The inquiry team submitted its report to the chief executive officer on 14 November 1995. He then sought legal advice with regard to the publication of the report. The opinion of the board's legal advisers was received on 6 February 1996. Further clarification of certain aspects of the legal opinion was sought from the legal advisers and this was received on 5 March 1996. I did not consider it appropriate to seek a copy of the report pending the outcome of the consultations between the chief executive officer and the board's legal advisers.

In anticipation of a special meeting of the board, copies of the report were issued to members, together with the legal opinion received and a report to the board from the chief executive officer on 6 March 1996. Parts of the report were published in the Irish Independent on 7 March 1996 in advance of the special meeting of the board. In the light of this development, the chief executive officer provided a copy of the report to my Department, together with a copy of the legal advice regarding it. This was received in the Department on 8 March 1996.

The Senator will be aware that at a special meeting of the board on 11 March 1996, the board decided, having considered the legal advice from senior counsel, to publish the general recommendations of the report. The board also decided to refer the recommendations to the community care committee and the childcare advisory committee of the board for consideration.

I acknowledge the difficult task undertaken by the inquiry team in good faith. There are valuable lessons to be learned from this tragic case and these are reflected in certain recommendations of the report. My Department is studying the report in detail and will consult with the Western Health Board on all actions that need to be taken on foot of the report.

I reiterate that both the Minister for Health and myself are extremely concerned about the difficulties impeding the publication of reports of inquiries into child abuse cases. It has been our unequivocal position since we took up office that as much information as possible should be put into the public domain. Above all, we are most anxious to avoid suggestions of a cover up in any case involving a health board or child care agency such as has been suggested by Senator Honan.

At this stage, there is sufficient experience to determine that the current format of inquiries into child abuse cases is unsatisfactory. It has become increasingly clear that a change in the law is required to overcome the difficulties encountered in publishing recent reports of this nature. It was for this reason that we have decided to establish on a statutory basis an inspectorate of social services within the Department of Health.

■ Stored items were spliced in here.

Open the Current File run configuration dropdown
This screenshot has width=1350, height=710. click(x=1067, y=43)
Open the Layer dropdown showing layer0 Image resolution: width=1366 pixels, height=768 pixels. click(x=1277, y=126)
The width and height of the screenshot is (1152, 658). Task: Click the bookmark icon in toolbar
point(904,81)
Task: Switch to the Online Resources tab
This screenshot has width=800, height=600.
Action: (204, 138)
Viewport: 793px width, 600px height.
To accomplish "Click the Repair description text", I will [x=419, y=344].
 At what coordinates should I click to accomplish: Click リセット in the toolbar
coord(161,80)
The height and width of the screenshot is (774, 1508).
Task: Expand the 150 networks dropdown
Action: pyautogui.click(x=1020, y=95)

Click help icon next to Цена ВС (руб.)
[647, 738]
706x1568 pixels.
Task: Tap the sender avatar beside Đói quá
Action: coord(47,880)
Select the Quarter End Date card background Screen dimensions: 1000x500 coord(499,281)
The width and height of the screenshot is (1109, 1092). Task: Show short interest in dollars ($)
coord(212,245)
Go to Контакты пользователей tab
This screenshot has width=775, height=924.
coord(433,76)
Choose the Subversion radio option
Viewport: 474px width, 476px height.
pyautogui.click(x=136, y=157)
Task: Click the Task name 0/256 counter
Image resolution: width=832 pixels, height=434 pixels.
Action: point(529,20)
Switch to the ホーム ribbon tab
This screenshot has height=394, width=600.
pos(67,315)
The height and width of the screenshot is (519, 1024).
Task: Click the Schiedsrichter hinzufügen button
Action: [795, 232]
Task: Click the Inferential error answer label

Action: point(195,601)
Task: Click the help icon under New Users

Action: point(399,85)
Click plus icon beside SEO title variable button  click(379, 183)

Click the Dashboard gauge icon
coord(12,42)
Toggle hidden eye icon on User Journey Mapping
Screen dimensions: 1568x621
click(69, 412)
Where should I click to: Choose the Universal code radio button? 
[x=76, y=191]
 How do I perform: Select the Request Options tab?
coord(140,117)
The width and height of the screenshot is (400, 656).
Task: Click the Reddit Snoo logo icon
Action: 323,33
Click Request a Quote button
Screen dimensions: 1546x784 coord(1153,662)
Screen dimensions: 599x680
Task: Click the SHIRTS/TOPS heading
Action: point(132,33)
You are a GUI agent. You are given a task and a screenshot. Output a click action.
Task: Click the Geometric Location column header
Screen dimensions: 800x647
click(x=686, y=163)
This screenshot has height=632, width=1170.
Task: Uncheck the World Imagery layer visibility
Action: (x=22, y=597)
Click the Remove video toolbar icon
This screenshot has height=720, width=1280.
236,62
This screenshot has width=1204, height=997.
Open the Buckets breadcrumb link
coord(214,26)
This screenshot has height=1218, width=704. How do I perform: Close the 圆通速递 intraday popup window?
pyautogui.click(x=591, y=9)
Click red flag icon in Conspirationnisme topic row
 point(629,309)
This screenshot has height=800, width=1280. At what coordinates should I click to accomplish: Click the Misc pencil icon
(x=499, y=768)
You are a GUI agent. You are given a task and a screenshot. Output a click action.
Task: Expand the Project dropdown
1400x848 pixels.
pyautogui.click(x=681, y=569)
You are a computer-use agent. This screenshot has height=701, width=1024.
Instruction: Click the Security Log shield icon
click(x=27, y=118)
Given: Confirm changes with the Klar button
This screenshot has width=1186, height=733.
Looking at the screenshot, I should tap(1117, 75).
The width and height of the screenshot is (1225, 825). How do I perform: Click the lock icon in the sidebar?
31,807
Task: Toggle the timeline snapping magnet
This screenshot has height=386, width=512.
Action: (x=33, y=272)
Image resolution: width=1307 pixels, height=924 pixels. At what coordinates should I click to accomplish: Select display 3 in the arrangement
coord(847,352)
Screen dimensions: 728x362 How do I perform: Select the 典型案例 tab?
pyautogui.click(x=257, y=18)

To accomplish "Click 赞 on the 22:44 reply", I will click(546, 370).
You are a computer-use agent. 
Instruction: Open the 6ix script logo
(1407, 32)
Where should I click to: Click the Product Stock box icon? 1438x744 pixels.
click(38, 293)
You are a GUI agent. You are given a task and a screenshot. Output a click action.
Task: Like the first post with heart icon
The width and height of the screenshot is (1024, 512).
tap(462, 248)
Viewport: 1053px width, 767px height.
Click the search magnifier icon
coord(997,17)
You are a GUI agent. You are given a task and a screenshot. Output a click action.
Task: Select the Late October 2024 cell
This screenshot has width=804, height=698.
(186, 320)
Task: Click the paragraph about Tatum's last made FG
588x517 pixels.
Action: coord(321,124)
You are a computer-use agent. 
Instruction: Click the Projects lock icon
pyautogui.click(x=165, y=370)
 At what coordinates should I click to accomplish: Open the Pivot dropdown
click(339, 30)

This is not the only initiative that needs to be taken and I will be making an announcement in due course on an additional range of measures. It is proposed that this inspectorate would have responsibility for quality assurance and audit of child care practice. Moreover, it would be charged with undertaking inquiries on behalf of the Minister. It is our firm intention that the enabling legislation will provide for the privileged publication by the Minister of any report made to him by the proposed inspectorate. I assure the House that my primary objective is to ensure that all the lessons that can be learned from this and other unfortunate cases are taken on board and that our policies, priorities and management arrangements are influenced positively by these lessons now and in the future.

The Seanad adjourned at 8.15 p.m. until 10.30 a.m. on Thursday, 14 March 1996.